A obra teve excelente recepção na Itália e no Brasil. Durante os anos trinta, quarenta e meados dos anos cinquenta, Carlo Levi era bastante citado na imprensa, tanto italiana como brasileira, não só pelo seu livro, mas também por sua atividade de pintor e sua militância política. A partir do final da década de cinquenta, as citações começaram a rarear. O mesmo não aconteceu com as traduções brasileiras que foram pouco citadas na imprensa nacional.
O livro tem três traduções no Brasil: a primeira foi feita por Nair Lacerda e publicada em 1952 pela Editora Mérito, do Rio de Janeiro, com o título de "Cristo ficou em Éboli"; a segunda, realizada por Wilma Freitas Ronald de Carvalho intitulada "Cristo parou em Eboli”, publicada pela Editora Nova Fronteira, também do Rio de Janeiro, em 1986; a terceira tradução, também com o título “Cristo parou em Éboli” foi feita por Roberto Fasano Neto e publicada em 2018 pela A4 Ideias e Terceira Margem.
Além de Cristo si è fermato a Eboli, apenas La doppia notte dei tigli tem tradução brasileira, de Liliana Laganá, para a Editora Berlendis & Vertecchia, em 2001, com o título de “A dupla noite das tílias”.
A produção literária de Carlo Levi é composta de ensaios, romances e relatos de viagens.
Em 1961, Carlo Levi executou a monumental obra “Lucania`61”, um painel medindo 18,5 x 3,20 metros, pintado para representar a região da Basilicata na mostra Itália 61, realizada em Turim para celebrar o primeiro centenário da unificação da Itália. A obra encontra-se no Centro Carlo Levi, em Matera, na Basilicata.
Em 1979, o cineasta Francesco Rosi realizou a adaptação de “Cristo parou em Éboli” para o cinema. O protagonista do livro é o próprio escritor Carlo Levi que, no filme, foi interpretado pelo ator Gian Maria Volontè.
A vivência no sul da Itália transformou a vida de Carlo Levi e da região que, com a visibilidade decorrente da publicação e do grande sucesso alcançado pelo livro, atraiu a atenção pública para as miseráveis condições de vida da população da região meridional (como é conhecido o sul da Itália). Durante seus mandatos como senador, Carlo Levi ocupou-se de projetos que visavam a inclusão das regiões do sul nas políticas governamentais de desenvolvimento social.
Carlo Levi faleceu em 04 de janeiro de 1975 em Roma e está sepultado em Aliano, cidade na qual havia cumprido a maior parte da pena de confinamento quarenta anos antes.
LEVI, Carlo. Cristo si è fermato a Eboli: 1ª edição. Torino: Einaudi, 1945.
LEVI, Carlo. Cristo ficou em Eboli. Tradução de Nair Lacerda. 1ª. edição. Rio de Janeiro: Mérito, 1952.
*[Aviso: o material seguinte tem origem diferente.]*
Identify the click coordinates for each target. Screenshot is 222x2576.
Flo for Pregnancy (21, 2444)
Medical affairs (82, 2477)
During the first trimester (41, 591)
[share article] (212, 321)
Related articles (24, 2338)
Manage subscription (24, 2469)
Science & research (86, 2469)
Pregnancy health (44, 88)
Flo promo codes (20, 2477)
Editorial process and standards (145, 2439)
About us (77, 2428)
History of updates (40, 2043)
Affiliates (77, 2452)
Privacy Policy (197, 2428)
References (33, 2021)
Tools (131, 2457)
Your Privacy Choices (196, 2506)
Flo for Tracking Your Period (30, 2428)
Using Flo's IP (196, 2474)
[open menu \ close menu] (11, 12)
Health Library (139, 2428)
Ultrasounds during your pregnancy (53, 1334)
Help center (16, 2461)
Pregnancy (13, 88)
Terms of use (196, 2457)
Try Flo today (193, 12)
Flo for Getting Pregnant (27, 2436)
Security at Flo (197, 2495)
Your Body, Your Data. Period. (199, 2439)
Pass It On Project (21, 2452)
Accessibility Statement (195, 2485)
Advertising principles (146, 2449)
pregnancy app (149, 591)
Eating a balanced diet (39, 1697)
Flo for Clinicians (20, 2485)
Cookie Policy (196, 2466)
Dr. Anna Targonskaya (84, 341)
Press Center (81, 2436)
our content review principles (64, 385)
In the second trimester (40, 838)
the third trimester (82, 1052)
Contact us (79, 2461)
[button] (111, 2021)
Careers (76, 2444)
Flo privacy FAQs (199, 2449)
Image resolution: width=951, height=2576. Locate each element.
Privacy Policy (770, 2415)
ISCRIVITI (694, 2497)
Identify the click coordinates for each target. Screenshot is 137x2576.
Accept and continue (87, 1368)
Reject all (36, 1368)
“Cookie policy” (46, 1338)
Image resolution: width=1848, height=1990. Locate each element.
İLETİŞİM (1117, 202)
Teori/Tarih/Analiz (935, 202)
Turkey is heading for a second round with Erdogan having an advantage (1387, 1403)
LEVI, Carlo. Cristo parou em Eboli.Tradução de Wilma F. Ronald de Carvalho. 1ª edição. Rio de Janeiro: Nova Fronteira, 1986.
LEVI, Carlo. Cristo parou em Éboli.Tradução de Dr. Roberto Fasano Neto.1ª edição. São Paulo: A4 Ideias e Terceira Margem, 2018.
LEVI, Carlo. Cristo parou em Eboli. Tradução de Wilma Freitas Ronald de Carvalho. 1. ed. Rio de Janeiro, RJ: Editora Nova Fronteira, 1986.